Na política há mais de 20 anos, conta que, além da tripla jornada para criar os dois filhos, enfrentou o machismo.
“No palanque, os homens ficam na frente e você lá atrás. Você tem dificuldade de passar o dia estudando para à noite fazer uma bela fala, porque está em casa, tomando conta do marido, do filho e só à noite vai para a política”, diz.
Suéllen diz que recebeu ataques racistas desde o sábado anterior à eleição. Uma das mensagens em rede social dizia: “Bauru não merecia ter essa prefeita de cor com cara de favelada comandando nossa cidade.
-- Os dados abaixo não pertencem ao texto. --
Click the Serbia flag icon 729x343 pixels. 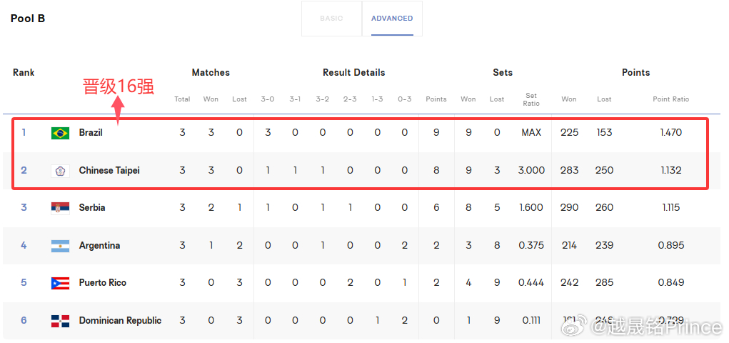(60, 208)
A senzala estará no poder nos próximos quatro anos”.
Biroli diz que um ponto importante é o avanço no reconhecimento da violência contra as mulheres na política.
“Se temos casos extremos, como o da Marielle [Franco, vereadora no Rio de Janeiro assassinada em 2018], temos muitos casos em que a violência se mostra de forma muito forte, com ameaças à vida dessas mulheres, mas também de assédio e violência simbólica.”
Ela defende a criação de legislação específica para o tema e comprometimento dos partidos com a violência sofrida pelas candidatas.
“Hoje sendo uma prefeita exemplo na denúncia, na coragem, a gente já ganha esse grande diferencial. O que a gente vai fazer é intensificar e não admitir dentro da nossa estrutura de prefeitura qualquer tipo de ação como a que eu vivi”, diz a prefeita eleita de Bauru.